O PL 4330/04 foi apresentado como a panaceia necessária para equilibrar as relações de trabalho, estancar a sangria econômica das empresas e possibilitar a competitividade com concorrentes externos. Apesar das boas intenções inseridas no texto, o projeto não traz qualquer evolução às relações de trabalho; ao contrário, incrementa o viés civilista da livre contratação baseado na igualdade de condições entre os contratantes e a disponibilidade patrimonial.

O Direito do Trabalho se equilibra em princípios próprios, que distinguem a capacidade econômica de empregados e empregadores, assegurando aos primeiros garantias mínimas de cidadania e civilidade.

No Direito Civil, por exemplo, as partes podem estabelecer qualquer tipo de contrato, com força de lei, desde que o objeto não seja ilícito. No Direito do Trabalho a livre negociação não vigora, porque as garantias e direitos estão baseados em normas de ordem pública, irrenunciáveis e inegociáveis.

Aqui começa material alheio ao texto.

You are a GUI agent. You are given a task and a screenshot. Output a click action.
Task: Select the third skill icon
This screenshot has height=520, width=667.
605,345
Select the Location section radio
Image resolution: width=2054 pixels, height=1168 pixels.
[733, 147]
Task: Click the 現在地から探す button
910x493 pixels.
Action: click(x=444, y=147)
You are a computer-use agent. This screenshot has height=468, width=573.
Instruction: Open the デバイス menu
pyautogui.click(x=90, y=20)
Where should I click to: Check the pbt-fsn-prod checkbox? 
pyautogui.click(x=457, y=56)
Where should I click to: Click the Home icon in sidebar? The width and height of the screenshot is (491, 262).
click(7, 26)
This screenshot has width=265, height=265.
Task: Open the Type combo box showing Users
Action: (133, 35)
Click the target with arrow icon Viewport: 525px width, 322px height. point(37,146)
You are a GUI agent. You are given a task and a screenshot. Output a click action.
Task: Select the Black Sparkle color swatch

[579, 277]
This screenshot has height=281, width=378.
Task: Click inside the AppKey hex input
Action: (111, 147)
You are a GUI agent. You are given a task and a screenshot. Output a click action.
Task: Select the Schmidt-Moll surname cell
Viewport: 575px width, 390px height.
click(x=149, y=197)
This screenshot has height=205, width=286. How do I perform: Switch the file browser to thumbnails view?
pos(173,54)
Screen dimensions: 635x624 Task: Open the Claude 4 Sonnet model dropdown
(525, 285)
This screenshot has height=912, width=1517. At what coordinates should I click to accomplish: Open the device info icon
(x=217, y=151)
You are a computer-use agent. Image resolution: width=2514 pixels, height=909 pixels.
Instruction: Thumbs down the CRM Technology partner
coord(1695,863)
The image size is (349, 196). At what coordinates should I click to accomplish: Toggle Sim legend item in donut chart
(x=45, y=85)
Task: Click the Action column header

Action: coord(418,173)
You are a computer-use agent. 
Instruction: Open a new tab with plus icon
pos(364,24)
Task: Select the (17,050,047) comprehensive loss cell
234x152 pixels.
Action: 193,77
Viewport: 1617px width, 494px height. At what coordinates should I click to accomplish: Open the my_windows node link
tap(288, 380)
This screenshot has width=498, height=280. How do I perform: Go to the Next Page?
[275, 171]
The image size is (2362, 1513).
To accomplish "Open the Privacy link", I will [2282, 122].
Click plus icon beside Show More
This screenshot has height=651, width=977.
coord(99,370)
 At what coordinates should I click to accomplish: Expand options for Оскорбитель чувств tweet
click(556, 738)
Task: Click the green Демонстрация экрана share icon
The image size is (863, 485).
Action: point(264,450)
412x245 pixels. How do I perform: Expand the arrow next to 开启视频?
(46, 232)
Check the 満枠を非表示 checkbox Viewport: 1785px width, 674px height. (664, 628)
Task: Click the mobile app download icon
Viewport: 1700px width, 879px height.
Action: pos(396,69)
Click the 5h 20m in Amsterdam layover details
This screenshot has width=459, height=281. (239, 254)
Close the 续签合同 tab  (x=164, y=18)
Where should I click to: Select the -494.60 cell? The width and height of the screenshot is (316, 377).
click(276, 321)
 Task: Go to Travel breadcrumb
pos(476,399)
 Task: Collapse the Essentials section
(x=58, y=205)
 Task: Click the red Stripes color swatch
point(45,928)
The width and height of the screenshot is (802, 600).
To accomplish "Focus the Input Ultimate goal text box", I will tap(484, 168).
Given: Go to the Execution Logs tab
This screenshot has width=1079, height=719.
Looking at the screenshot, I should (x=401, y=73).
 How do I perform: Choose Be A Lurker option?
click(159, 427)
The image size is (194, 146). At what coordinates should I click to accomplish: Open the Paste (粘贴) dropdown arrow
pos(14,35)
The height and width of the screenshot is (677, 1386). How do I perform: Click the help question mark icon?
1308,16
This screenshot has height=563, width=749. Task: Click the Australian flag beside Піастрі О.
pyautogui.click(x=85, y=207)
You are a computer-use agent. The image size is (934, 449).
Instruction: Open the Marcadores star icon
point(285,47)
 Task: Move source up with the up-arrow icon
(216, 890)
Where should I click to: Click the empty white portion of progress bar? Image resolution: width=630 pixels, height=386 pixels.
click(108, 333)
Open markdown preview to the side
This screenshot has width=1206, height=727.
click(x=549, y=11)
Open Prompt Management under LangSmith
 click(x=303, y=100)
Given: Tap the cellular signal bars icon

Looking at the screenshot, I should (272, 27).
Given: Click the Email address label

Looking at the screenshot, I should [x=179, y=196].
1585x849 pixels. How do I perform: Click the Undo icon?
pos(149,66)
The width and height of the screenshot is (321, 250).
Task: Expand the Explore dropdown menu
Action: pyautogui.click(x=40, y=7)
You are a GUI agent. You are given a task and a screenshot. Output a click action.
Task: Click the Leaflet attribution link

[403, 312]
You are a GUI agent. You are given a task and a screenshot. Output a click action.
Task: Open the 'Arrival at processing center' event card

Com isso, nenhum trabalhador pode renunciar ao direito de receber o valor mínimo estabalecido em lei; o que, em tese, elimina a possibilidade de que outros trabalhadores mais necessitados abram mão das mesmas garantias, a ponto de se renderem à troca do trabalho por comida e moradia, resultando num retrocesso histórico pré-1888.

Entre as garantias propostas, o projeto de lei simplesmente repete o que a jurisprudência já consolidou. Não há avanço significativo. Um dos exemplos é que a lei proposta por Mabel garantiria a responsabilidade subsidiária do tomador do serviço, algo que já está no enunciado da Súmula 331 desde 1986, quando ela ainda era a Súmula 256.

Hoje, a discussão mais acirrada gira em torno da definição do que é atividade meio ou atividade fim, questão que a súmula (sabiamente) não definiu.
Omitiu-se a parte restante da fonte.